How to Make Magnesium Citrate Taste Better: 7 Tips

The simplest way to make magnesium citrate taste better is to chill it in the refrigerator for several hours before drinking it. Cold temperatures dull your taste buds and reduce the salty, slightly metallic flavor that makes the liquid so unpleasant. Beyond chilling, you can use a straw, mix it with compatible drinks, or adjust your drinking technique to get through the full dose with less grimacing.

Chill It Well in Advance

This is the single most effective trick, and it’s the one hospitals recommend. Brigham and Women’s Hospital specifically advises chilling magnesium citrate ahead of time to improve the taste. Put the bottle in the back of the refrigerator (the coldest spot) at least 8 to 12 hours before you need to drink it. Some people even place it in the freezer for 30 to 45 minutes before drinking, pulling it out just before it starts to get slushy.

Cold liquids suppress your ability to detect bitter and salty flavors. Room-temperature magnesium citrate tastes significantly worse than a thoroughly chilled bottle. If you only do one thing on this list, make it this one.

Use a Straw to Bypass Your Tongue

Drinking through a straw placed toward the back of your mouth sends the liquid past most of your taste buds. A wide straw works best since you can take larger sips and finish faster. Some people also find that pinching their nose while drinking reduces the flavor even further, since smell accounts for a large portion of how you perceive taste.

Chase It With Something Strong

Have a strong-flavored clear liquid ready to drink immediately after each sip. Lemon-lime sports drinks, ginger ale, and lemonade all work well as chasers. The goal is to replace the lingering aftertaste before it settles in. Take a sip of magnesium citrate, then immediately follow it with a gulp of your chaser. Repeat until you’re done.

You can also suck on a lemon or lime wedge between sips. The sharp acidity overrides the metallic taste quickly.

Mix It With a Clear Drink

If you’re not on a restricted prep diet, mixing magnesium citrate with a flavored clear liquid can dilute the taste considerably. Lemon-lime soda, white grape juice, or flavored water all pair well with the citrus-flavored versions. The carbonation in soda can help mask the texture and flavor, though it may increase bloating.

If you’re preparing for a colonoscopy, stick to approved clear liquids only. VA Medical Centers list flavored waters, powdered drink mixes like Kool-Aid, and sports drinks as acceptable clear liquids during prep. Avoid anything red, purple, or orange, as these dyes can stain the lining of your colon and be mistaken for blood or other abnormalities during the procedure. Clear yellow, green, or white liquids are your safest options for mixing.

Choose the Right Flavor

Magnesium citrate typically comes in lemon, lime, and cherry flavors. Most people find the lemon or lime versions far more tolerable than cherry. The citrus flavors blend more naturally with the inherent tartness of citrate, while the cherry version tends to taste more artificial and medicinal. If you haven’t bought your bottle yet, go with lemon or lime.

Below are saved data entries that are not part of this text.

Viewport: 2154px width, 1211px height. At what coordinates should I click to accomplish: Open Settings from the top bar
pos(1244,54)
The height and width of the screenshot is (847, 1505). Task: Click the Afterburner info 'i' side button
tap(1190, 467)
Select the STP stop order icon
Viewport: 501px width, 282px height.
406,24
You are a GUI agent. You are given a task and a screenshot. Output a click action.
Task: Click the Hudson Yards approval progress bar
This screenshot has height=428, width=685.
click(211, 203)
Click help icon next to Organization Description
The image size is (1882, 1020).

Drink It Quickly in Portions

Sipping slowly over a long period means you taste it more times. A better approach is to break the dose into several large gulps with short pauses between them. Pour your portion into a glass rather than drinking from the bottle, so you can see your progress and mentally track how much is left. Knowing you’re almost done makes the last few swallows easier.

Some people pour their full dose into a few smaller cups. Finishing three small cups feels more manageable than staring down one large glass, even though the total volume is identical.

Tricks That Work for Repeat Drinkers

People who’ve been through colonoscopy prep more than once tend to converge on a specific routine: chill the bottle overnight, pour it over a small amount of ice, drink through a straw while pinching your nose, and chase every sip with cold ginger ale. Layering multiple techniques together makes a bigger difference than relying on any single one.

Keeping your chaser colder than the magnesium citrate itself also helps. If your chaser is lukewarm, it won’t clear the aftertaste nearly as well. Have both liquids ice-cold and ready to go before you start, so you can power through without interruption.

One final detail worth knowing: once you open a bottle of magnesium citrate, it begins to lose its carbonation and effectiveness. Drink it within 24 hours of opening and don’t save a half-finished bottle for later. Getting it down in one session, using whichever combination of these techniques works for you, is always better than dragging the process out.